For the first time in more than two decades, EPA is moving to significantly cut smog-forming emissions from new 18-wheelers and other heavy-duty trucks, but the agency has not yet decided exactly how aggressively to proceed.
In a draft rule released this morning as part of a broader Biden administration initiative to cut tailpipe pollution, the agency is offering two options for curbing emissions of nitrogen oxides from gas- and diesel-fueled trucks.
While both would strengthen standards starting in model year 2027, the first would implement the tighter limits in two phases, with the second phase following in 2031; by that point, the standards would be 90 percent tighter than the status quo, according to an agency summary. The other, less stringent, option, would go no further after 2027.
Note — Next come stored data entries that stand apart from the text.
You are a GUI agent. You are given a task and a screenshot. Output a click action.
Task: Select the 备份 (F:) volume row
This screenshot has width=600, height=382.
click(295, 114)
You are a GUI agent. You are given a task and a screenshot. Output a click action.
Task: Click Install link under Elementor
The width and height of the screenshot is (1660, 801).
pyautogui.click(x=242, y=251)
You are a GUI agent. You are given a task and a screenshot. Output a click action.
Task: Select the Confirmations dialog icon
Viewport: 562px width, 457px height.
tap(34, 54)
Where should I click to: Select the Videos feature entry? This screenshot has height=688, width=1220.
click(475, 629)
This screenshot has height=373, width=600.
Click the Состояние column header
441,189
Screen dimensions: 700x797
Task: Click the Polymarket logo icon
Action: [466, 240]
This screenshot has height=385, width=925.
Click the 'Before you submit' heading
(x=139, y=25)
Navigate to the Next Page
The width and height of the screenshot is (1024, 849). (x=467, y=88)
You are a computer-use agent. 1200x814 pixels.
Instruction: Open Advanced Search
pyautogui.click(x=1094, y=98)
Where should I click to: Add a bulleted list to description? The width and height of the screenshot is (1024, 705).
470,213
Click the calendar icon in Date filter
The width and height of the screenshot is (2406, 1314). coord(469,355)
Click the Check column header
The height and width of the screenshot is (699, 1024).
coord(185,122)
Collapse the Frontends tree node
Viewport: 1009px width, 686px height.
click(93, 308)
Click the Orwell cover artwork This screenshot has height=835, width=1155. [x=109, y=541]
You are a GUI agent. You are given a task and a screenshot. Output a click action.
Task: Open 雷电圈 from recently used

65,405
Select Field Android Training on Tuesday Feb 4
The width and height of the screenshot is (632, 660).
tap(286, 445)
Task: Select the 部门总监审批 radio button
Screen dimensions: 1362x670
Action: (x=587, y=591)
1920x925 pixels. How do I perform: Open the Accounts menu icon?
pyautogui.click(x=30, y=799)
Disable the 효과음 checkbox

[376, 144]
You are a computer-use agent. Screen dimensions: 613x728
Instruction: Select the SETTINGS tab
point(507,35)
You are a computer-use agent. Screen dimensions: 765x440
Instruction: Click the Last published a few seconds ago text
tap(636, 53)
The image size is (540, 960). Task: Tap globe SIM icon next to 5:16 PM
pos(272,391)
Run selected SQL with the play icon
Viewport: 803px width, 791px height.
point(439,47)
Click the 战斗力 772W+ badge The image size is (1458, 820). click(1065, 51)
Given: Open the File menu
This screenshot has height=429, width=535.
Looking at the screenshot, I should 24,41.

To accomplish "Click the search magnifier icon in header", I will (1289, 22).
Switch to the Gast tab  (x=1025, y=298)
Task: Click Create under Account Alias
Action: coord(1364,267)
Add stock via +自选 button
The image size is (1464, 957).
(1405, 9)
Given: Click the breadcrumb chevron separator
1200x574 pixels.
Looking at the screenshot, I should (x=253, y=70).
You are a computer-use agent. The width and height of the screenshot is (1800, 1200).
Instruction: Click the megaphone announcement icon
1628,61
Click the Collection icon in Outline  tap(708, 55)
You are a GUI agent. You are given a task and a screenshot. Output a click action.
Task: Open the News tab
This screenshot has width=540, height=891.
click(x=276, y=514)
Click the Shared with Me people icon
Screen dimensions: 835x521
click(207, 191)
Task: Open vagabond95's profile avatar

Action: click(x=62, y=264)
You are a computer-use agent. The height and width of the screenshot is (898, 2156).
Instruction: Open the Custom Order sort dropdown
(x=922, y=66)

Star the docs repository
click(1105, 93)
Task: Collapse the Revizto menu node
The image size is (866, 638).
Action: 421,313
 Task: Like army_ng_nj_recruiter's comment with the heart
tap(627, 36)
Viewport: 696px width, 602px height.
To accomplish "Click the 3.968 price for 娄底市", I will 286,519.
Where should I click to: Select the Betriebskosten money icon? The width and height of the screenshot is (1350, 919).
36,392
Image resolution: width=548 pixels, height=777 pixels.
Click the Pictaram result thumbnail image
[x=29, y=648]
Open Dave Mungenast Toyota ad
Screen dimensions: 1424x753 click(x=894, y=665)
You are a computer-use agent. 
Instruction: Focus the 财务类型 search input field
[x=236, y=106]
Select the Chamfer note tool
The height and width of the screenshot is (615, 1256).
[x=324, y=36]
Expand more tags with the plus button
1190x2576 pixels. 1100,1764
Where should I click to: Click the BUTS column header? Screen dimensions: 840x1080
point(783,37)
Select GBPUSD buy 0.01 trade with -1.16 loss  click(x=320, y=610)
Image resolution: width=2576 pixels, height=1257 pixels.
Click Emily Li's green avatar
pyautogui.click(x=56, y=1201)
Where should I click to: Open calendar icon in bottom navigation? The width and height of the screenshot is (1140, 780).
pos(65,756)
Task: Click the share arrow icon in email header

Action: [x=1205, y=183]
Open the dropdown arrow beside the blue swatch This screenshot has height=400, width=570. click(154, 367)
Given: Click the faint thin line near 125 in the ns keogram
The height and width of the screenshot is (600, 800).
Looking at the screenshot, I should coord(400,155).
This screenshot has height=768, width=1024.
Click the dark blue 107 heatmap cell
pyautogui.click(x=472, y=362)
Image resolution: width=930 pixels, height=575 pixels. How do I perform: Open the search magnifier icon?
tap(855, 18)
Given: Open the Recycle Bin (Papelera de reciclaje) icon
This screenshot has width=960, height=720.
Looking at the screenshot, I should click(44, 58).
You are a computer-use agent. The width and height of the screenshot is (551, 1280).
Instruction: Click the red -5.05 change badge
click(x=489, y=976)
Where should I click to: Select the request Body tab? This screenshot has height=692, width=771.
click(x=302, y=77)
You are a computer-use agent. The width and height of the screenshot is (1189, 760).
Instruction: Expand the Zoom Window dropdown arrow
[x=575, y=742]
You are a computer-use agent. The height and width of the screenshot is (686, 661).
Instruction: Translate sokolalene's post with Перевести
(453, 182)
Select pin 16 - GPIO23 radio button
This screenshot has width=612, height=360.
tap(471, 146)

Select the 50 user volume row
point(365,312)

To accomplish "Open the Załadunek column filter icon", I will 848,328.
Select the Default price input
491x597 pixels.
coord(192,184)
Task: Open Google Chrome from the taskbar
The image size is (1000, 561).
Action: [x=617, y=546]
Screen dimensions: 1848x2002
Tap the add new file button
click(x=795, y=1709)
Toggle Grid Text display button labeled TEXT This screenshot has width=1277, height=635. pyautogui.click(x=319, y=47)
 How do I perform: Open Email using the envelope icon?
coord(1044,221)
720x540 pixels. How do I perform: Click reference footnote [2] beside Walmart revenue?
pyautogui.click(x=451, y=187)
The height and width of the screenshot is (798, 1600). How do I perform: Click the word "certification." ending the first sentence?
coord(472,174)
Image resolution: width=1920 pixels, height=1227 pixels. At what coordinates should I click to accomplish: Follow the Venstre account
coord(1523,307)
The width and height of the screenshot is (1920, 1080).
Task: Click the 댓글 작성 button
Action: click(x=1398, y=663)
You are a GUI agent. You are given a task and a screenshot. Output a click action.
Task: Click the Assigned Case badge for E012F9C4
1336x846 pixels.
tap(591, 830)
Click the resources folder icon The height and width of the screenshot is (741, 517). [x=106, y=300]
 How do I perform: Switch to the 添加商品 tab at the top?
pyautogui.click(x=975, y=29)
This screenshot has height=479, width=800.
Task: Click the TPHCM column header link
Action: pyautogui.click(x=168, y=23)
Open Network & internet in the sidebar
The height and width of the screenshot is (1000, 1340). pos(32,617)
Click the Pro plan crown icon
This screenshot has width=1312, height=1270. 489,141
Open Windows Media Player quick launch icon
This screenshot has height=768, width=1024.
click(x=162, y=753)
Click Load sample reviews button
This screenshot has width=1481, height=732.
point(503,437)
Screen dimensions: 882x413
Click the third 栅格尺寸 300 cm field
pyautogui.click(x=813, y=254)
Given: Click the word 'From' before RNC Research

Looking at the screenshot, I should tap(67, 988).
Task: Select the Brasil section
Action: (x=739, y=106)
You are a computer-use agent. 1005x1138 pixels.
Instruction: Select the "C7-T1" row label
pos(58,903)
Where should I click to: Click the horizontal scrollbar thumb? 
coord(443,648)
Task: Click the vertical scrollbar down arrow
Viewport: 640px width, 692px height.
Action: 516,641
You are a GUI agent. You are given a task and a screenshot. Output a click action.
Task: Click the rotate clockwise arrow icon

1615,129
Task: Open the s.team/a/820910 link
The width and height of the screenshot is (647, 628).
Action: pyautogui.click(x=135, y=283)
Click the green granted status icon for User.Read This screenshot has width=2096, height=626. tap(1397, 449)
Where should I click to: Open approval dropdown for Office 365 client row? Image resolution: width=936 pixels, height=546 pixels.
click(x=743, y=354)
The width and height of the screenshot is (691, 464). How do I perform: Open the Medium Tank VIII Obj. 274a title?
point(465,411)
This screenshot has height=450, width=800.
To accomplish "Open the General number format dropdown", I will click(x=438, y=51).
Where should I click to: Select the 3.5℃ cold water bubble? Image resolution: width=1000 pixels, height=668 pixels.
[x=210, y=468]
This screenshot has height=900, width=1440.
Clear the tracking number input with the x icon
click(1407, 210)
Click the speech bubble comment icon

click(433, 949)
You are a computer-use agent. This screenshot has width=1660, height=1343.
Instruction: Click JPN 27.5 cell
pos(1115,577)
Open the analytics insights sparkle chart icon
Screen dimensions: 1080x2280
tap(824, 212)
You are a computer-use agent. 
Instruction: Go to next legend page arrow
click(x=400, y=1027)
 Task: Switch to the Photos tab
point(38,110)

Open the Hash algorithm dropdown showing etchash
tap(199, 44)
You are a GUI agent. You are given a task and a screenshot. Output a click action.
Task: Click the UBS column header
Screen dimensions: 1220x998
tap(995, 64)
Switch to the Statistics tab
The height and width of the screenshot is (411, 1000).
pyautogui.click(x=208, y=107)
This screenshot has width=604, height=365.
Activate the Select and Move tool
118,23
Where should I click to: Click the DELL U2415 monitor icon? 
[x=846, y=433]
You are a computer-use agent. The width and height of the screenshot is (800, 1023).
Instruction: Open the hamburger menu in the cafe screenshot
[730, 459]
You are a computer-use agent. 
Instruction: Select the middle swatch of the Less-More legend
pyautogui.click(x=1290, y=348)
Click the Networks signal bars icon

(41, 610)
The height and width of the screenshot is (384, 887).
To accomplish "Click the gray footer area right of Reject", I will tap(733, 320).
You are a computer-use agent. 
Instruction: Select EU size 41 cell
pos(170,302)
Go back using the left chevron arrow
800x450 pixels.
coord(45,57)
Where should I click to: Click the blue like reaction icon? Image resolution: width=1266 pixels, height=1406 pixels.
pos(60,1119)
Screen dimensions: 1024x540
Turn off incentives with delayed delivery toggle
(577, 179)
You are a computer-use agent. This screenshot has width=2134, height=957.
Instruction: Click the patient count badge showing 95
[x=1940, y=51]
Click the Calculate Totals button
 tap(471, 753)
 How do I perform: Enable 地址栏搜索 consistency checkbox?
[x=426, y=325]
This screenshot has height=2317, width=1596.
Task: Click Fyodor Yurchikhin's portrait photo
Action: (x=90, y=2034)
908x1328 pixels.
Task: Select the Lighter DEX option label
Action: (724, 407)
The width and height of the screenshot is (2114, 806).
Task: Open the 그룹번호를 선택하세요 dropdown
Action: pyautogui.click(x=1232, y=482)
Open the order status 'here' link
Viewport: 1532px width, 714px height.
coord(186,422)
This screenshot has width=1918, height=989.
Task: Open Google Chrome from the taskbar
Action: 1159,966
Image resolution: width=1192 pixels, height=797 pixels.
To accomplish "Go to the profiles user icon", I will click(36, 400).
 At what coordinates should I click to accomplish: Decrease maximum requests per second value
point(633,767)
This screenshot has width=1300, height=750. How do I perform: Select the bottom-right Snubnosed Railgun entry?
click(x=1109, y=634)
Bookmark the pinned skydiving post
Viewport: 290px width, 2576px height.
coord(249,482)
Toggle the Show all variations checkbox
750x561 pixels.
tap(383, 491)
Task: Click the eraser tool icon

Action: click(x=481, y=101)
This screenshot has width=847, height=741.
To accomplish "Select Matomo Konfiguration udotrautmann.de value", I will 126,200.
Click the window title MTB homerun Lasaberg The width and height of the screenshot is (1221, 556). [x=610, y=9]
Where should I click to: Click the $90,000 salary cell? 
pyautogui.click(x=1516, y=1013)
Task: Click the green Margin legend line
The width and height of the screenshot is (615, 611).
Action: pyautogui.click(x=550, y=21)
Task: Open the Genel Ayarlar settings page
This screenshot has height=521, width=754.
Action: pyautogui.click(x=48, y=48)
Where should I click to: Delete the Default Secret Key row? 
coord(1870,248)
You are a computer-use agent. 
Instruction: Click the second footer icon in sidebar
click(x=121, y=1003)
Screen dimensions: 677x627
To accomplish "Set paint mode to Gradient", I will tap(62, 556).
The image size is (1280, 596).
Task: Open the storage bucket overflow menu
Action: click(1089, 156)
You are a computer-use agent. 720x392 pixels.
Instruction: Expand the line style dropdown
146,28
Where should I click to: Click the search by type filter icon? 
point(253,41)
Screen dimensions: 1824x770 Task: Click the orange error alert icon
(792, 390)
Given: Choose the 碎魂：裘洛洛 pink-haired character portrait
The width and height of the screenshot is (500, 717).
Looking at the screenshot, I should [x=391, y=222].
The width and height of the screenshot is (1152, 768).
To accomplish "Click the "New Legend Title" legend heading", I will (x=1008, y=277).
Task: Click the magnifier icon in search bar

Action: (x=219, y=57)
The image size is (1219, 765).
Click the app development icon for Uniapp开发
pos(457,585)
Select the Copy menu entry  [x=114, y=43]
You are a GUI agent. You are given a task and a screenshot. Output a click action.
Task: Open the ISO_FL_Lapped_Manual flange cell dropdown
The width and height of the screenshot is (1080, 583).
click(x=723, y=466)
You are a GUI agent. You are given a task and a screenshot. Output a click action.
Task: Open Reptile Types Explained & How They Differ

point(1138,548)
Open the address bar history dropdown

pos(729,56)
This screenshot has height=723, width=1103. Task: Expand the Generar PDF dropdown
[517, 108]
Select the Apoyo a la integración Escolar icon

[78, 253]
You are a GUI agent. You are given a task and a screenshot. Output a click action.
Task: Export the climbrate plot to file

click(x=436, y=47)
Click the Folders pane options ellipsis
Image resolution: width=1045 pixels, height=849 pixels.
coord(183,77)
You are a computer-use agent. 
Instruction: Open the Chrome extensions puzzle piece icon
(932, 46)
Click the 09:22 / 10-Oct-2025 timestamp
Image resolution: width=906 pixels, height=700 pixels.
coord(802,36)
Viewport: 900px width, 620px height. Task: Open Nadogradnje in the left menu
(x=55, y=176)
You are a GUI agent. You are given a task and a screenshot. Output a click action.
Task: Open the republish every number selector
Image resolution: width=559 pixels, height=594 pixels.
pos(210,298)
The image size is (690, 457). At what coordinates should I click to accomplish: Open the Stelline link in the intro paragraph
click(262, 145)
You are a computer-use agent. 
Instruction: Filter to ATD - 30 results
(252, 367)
An estimated 72 million Americans live near truck freight routes in the United States and are more likely to have lower income and be people of color, EPA Administrator Michael Regan said this morning at a White House announcement that also featured Vice President Kamala Harris and Transportation Secretary Pete Buttigieg. The proposed changes “will deliver much-needed protections to our most vulnerable communities” during the transition to cleaner alternatives, Regan said.
EPA will take feedback on both options. The draft’s release came five days after the White House regulations office completed a routine review that lasted almost three months. The agency hopes to make a final decision by December.
Nitrogen oxides (NOx) are a major contributor to the formation of ozone, a lung irritant that is the key ingredient in smog. EPA last tightened emissions standards for heavy-duty trucks in 2001. The new proposal comes almost six years after the California-based South Coast Air Quality Management District and other state and local regulators petitioned EPA to strengthen the current limit of 0.2 gram of NOx per brake horsepower-hour (E&E News PM, June 3, 2016).
Heavy-duty trucks are major sources of NOx; adoption of the more stringent option would prevent at least 860 premature deaths annually by 2045, along with some 6,700 hospital admissions and emergency room visits, according to EPA.
In proposing the two alternatives, the draft appears to reflect the tension between engine makers on one side and environmental groups and some states on the other (Climatewire, Jan. 18).
In a statement, the National Association of Clean Air Agencies, whose members include the bulk of state and local regulators, called for a federal rule at least as strict as that adopted two years ago by California and including a 90 percent cut in the emissions limit for new trucks by model year 2027.
In a separate news release, Truck and Engine Manufacturers Association President Jed Mandel stopped short of endorsing a specific option, but said the trade group looks forward to working with EPA to ensure that the final version “is practical, technically feasible, cost-effective, and will result in the necessary fleet turnover to achieve the nation’s environmental objective.”
Other parts of what EPA labels the Clean Trucks Plan include tightening Phase 2 greenhouse gas emissions standards for heavy-duty trucks by model year 2027, followed by Phase 3 standards by 2030. The agency also plans to proceed with tougher emissions limits for medium-duty commercial vehicles by 2027, in combination with new standards for light-duty standards.
The administration also announced today that it is tapping money from last year’s infrastructure act to help state and local governments buy electric transit buses or other cleaner-running models, while EPA is awarding $17 million to pay for zero-emission and low-emission school buses. The Energy Department is proceeding with $127 million in first-time funding on cutting costs and bolstering durability in hydrogen and battery electric trucks, according to a White House news release.